The US and others carried out airstrikes which slowed down but may not have stopped the enemy. Are airstrikes futile? The case for airstrikes in Syria and in Iraq was not that they would by themselves halt, reverse and defeat Daish – the Arabic abbreviation for the so-called Islamic State.
Airstrikes are only useful in limited circumstances against fixed positions and when enemy forces are on open terrain which they try to avoid. They must be combined with reliable intelligence on the ground. This has been the case in Iraq where airstrikes helped beat back Daish but not in Kobane, at least, perhaps, until very recently.
The Kurds and the Iraqis are not asking for ground forces, but need advisers to beef up their armies for self-defence within Iraq. The Iraqi Army is, however, demoralised and disorganised after its humiliating rout by Daish in June, and will take time to reconstruct together with Baghdad reaching out politically beyond its Shia fastness to disaffected Sunnis who acquiesce or collaborate with Daish and who could better eliminate them in western Iraq.

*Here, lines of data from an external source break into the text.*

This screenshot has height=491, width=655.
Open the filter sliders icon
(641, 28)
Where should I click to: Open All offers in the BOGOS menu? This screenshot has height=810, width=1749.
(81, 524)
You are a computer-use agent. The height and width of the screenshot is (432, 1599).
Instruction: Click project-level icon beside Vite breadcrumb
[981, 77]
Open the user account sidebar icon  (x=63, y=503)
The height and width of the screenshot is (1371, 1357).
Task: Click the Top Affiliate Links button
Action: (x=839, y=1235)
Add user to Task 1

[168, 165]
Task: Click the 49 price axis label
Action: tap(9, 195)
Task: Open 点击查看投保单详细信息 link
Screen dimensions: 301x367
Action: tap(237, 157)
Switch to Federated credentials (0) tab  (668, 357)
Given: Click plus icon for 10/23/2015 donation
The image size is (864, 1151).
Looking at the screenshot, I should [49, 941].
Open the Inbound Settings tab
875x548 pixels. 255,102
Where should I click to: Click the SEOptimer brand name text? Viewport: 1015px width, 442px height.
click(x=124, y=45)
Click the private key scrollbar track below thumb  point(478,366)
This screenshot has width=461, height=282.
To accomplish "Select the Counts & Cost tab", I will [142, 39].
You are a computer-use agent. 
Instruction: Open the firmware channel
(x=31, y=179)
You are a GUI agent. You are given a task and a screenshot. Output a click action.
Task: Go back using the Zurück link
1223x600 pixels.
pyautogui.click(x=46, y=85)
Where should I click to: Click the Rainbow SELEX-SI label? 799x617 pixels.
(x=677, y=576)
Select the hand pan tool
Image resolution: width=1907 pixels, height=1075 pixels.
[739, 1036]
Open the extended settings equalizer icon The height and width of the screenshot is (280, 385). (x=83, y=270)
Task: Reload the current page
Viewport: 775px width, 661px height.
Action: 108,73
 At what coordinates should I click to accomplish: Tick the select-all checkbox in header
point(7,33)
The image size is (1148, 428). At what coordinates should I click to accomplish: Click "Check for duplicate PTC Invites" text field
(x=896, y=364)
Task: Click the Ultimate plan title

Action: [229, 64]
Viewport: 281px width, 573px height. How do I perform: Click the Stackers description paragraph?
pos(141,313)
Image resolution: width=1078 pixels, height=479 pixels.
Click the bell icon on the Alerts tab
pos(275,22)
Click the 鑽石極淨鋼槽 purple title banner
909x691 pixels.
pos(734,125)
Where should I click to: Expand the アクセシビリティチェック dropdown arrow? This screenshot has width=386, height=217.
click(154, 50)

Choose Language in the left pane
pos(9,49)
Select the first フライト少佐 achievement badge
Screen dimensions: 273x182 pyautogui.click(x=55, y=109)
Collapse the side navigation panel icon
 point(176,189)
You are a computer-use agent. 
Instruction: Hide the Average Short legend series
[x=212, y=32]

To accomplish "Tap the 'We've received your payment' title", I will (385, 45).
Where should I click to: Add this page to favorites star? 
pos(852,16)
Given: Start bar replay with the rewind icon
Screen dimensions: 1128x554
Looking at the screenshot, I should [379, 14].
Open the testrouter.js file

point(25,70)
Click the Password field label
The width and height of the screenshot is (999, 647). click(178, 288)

The bolder peshmerga of Iraqi Kurdistan faltered in some places in a few fraught days in August but can be more quickly licked into shape with supplies of heavy calibre weapons, and the professionalisation and unification of their command structures, plus ending the disgraceful economic blockade by Baghdad of the Kurdistan Region. Both armies can, however, only be expected to defend their homelands.
Syria is now the main cockpit of the conflict. We need to get serious about Syria if the aim of degrading and ultimately destroying Daish is to mean anything. Failure to intervene against Assad sowed the seeds of the aggressive and imperialist Daish. Western ground troops may also become a necessary part of the mix in Syria. It should not be ruled out.
Support for those fighting Daish is crucial. The defenders of Kobane include the Free Syrian Army, whose representatives I met in Istanbul earlier this year, and the Syrian Kurdish People’s Protection Units (YPG), the peshmerga of the Democratic Union Party (PYD) which is linked to the Turkish Kurdistan Workers’ Party (PKK). The FSA has been shredded by the combined forces of the Assad regime and what is now Daish.
Turkey’s position is central and may be in the process of revision. The PYD/YPG are anathema to Turkey which fears that they become a thorn in their side. The continuing fear in Ankara is that these Kurds will challenge the Turkish state rather than seek autonomy and rights in more decentralised states, as they have long said they wish.
Kurds in Turkey, and elsewhere, have reacted with great anger to the inaction so far of Turkish military forces just over the border from Kobane and that the recent Turkish parliamentary decision to combat Daish makes no distinction between jihadists and the PKK. The glacially slow peace process between the Turkish state and the PKK could break down if there is no movement by next week. This can be avoided through diplomacy.
However, this is of little comfort to those who sacrificed their lives in Kobane or who face years of exile in refugee camps in Turkey, alongside hundreds of thousands of people marooned in Iraqi Kurdistan, Lebanon and Jordan, whose second biggest city is now that of refugees.
The sheer scale of this humanitarian crisis and the complexity of the politics in the context of the Shia-Sunni schism are difficult to fathom but the Middle East is being recast. The illusion that the UK can stand apart from this is fuelled by a little Englander insularity and hard-left anti-imperialism. These combine to scupper solidarity and ignore the centrality of the Middle East to our lives and economies.
The people of Kobane deserved, and still deserve, better and their town must be a priority for liberation so that those who fled can safely return. The overall role of the Kurds in the Middle East is becoming ever more crucial.